Pavelic and Budak were as good as their word. Ustashe gangs rounded up Serbs and slaughtered them wholesale. They practiced ethnic cleansing by massacre. There exist films of whole Serb villages lined up on the hillside behind their priest. Their Croat tormentors demand that they convert to Catholicism on the spot. They refuse-and the Croat machine guns open up. Tens of thousands of Serbs besieged the Catholic churches of Croatia, demanding to be converted, to save their lives. At first the Church welcomed them, but then the hierarchy began to protest both the massacres and the forced conversions. Their protests were never very effective, however, and were ignored by Pavelic.
Individual priests were among the most extreme offenders, notably including Franciscans. One member of the Order of Saint Francis commanded the Jasenovac concentration camp for six months. It was a Croatian Auschwitz where tens of thousands of people were murdered, including most of the Jews of Yugoslavia. These half-century-old horrors have been used by the Serbs of modern Yugoslavia to justify the genocide they practiced in the 1990s against Moslems and Croats alike.
Draganovic was an avid supporter of the Pavelic regime. He became an official adviser to the government in 1941 and moved to Rome two years later as an unofficial ambassador. He was an effective diplomat. Pope Pius XII never explicitly condemned the Ustashe regime in Zagreb, and this may have been Draganovic's work. Certainly he was well connected in the Vatican. While there is no doubt of his loyalty to the Kingdom of Croatia during the war and the fact that he continued to help his former comrades after it, he also succeeded in making his peace with Tito at some point in the 1950s. That suggests, at the very least, that he had sold his soul to more than one devil.
He became the secretary of the Confraternity of San Girolamo in Rome, a Croatian seminary that prepared young men for the priesthood. It was also a convenient cover for refugees escaping from Tito's Yugoslavia. There is not much doubt that Draganovic first set up his rat line to get former Ustashe war criminals out of Europe. A secret American report prepared in 1947, the year Milano first hired him, stated that Draganovic had already smuggled 115 Croat war criminals to Argentina, and there were another 20 hiding behind the walls of San Girolamo. Pavelic himself may have been among them. At any event, he escaped to Argentina, where he lived out his days undisturbed. The Croatian minister of the interior and head of police, Andreyia Artukovic, Croatia's Himmler, got away to California, where for many years he was protected by American antiCommunists. Even as late as the 1980s, they defended Artukovic against Yugoslav demands that he be extradited for war crimes. Finally he was sent back to Zagreb, where he was tried and convicted of directing the murder of half a million people. He died in prison.

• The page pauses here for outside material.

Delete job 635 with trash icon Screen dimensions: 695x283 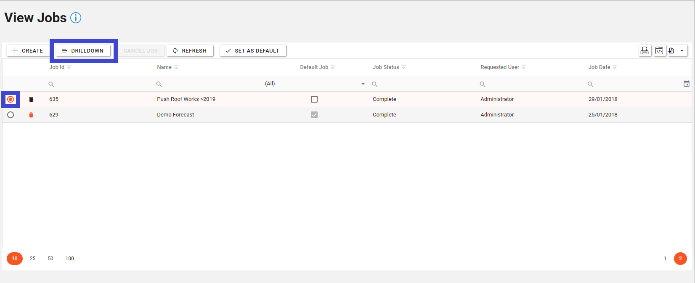(x=31, y=99)
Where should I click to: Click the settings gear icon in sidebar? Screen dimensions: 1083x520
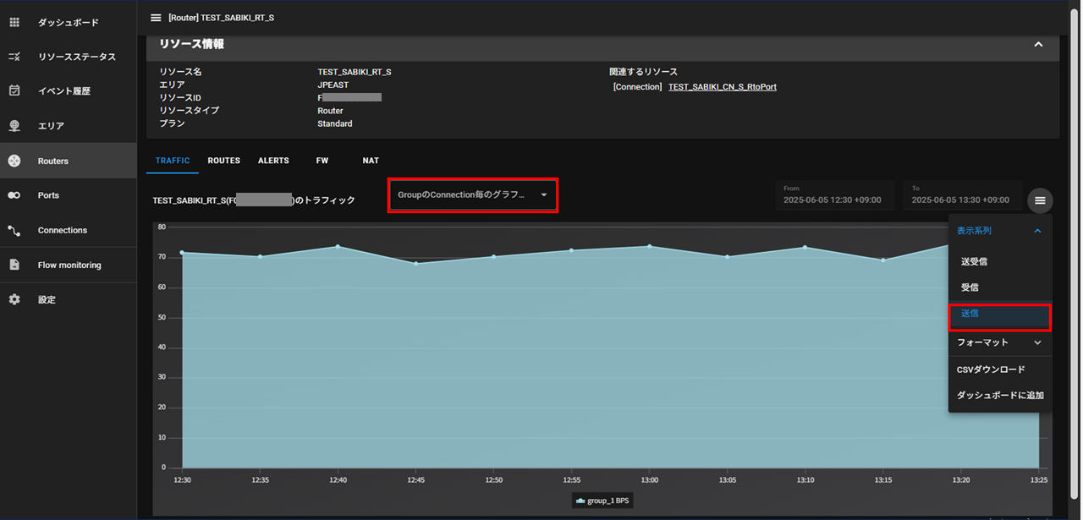pos(14,299)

Draganovic's base was in Rome, but he also had an office in Trieste, which was then under British and American protection. The town was contested between Yugoslavia and Italy, and, until its fate was settled many years later, the Allies kept the peace. Up to 200,000 Croatian refugees had fled Yugoslavia at the end of the war, and the Allies were doing their best to send them back. The refugees were desperate to escape that fate and appealed to the Vatican for help. No doubt most of them were ordinary people who had been caught up in the whirlwind and deposited in Italy. Besides the Croats, there were people of scores of nationalities. Some had been conscripted into Hitler's armies in Ukraine, Slovakia, or the Baltics and had managed to avoid being deported back to the East by the Western Allies, at least for the moment. Others had escaped over the mountains from Yugoslavia or Central Europe, fleeing before the Red Army as it drove into Europe or slipping over the borders before they were locked tight.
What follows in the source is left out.